Strenge ouders beperken niet alleen de mogelijkheden voor hun kinderen om zich volwassen te leren gedragen, vindt Pippa Maertens, maar geven hun kinderen het gevoel dat ze hen niet vertrouwen. Daardoor zien ze soms geen andere keuze dan te liegen om geen straf te krijgen : “Ik heb in mijn vriendengroep al gemerkt dat strenge ouders helemaal geen bravere kinderen hebben. Integendeel. Mijn vriendinnen die van hun ouders niet mogen uitgaan, gaan vaker naar fuiven dan zij die dat wel mogen. Ze liegen tegen hun ouders en zeggen dat ze bij een vriendin blijven slapen, of klimmen gewoon uit hun raam. Ze zijn ook veel minder veilig. Omdat ze niet door hun ouders of de ouders van vriendinnen gebracht worden, moeten ze vaak ’s nachts de bus nemen of een stuk alleen door de stad lopen. Ik zeg niet dat we gewoon vrijgelaten moeten worden. We hebben regels nodig en als we die breken, moeten we natuurlijk gestraft worden. Maar ik vind ook dat we genoeg vrijheid moeten krijgen om fouten te maken en op die manier te leren dat onze acties consequenties hebben.”

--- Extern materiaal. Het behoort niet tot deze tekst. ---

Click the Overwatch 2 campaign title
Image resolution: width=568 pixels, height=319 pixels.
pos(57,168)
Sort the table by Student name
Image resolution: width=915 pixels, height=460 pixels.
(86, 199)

“Een overdaad aan regeltjes is niet nuttig”, legt Hilde Raets uit. “Je moet als ouder op zoek gaan naar wat jij belangrijk vindt en wat jij jouw puber wilt meegeven. Ouders kennen dikwijls het onderscheid niet tussen wat ze lastig vinden – te korte rokjes, tijdens het eten met de telefoon spelen – en wat ze belangrijk vinden. Kies je strijdmomenten en daar trek je duidelijke grenzen. Laat je tiener daar mee over nadenken. Vraag hen wat haalbaar is. Ze moeten gehoord worden.”

We moeten meer naar hun mening vragen, meent ook neurologe Eveline Crone, die het puberbrein uitgebreid bestudeerde. “Adolescenten zijn vaak vele malen creatiever, idealistischer en vindingrijker dan volwassenen”, schrijft ze in haar boek. “Als we weten dat ze creatieve denkwonders zijn, met een steeds grotere compassie voor sociale omstandigheden, dan zijn zij de uitgelezen groep om bij te dragen aan oplossingen voor bijvoorbeeld politieke problemen.”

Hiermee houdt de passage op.